In the US 6,043,451 describes a process for coating substrates with nitinol, in which under certain conditions, the coating may have superelastic properties. Such coatings are primarily applied to substrates which are exposed to corrosive environmental conditions, such. As vehicles, ships, pumps, sensors or aircraft.

task The invention is a method for depositing a shape memory alloy indicate during which the deposition of the shape memory behavior without limiting the variability of the process limiting parameters, such as the process temperature, must be noted.

These Task is inventively characterized solved, that a technical single crystal is used as substrate, the a one of the phase states the shape memory alloy corresponding crystal structure, wherein the deposition conditions be adjusted so that the layer epitaxially on the substrate grows up. In the epitaxial growth of the layer so the crystal structure transfer of the substrate to the layer, thereby automatically adopting one of the phase states of the shape memory alloy becomes. This usually shows a low-temperature phase, also referred to as martensite, or a referred to as austenite high-temperature phase on. As the shape memory effect of shape memory alloys based just on the phase transformation between these two phases, is made by making one of the phases through the epitaxial The shape memory behavior of the layer grows up automatically generated.

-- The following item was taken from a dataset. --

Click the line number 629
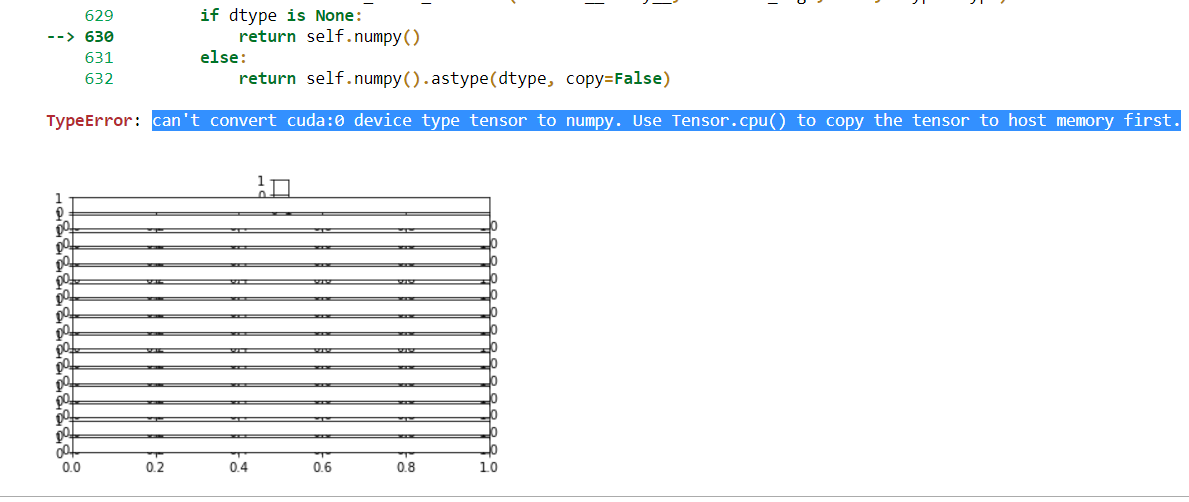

The The crystal structure of the layer thus becomes during the epitaxial growth enforced. Therefore, no heat treatment of the layer is advantageous or while the generation necessary. A strong heating of the layer (with NiTi over 400 ° C) can therefore omitted, so that, for example, the layer also on temperature-sensitive Substrates can be generated.

According to one Embodiment of the invention, it is provided that the layer through a PVD process is deposited. This can be beneficial to a proven Technology used be, especially for very small quantities a cost-effective production the layer allows.

A Another embodiment of the invention provides that the layer is galvanic is deposited. This can be especially for large quantities economical Layers of the shape memory alloy produce.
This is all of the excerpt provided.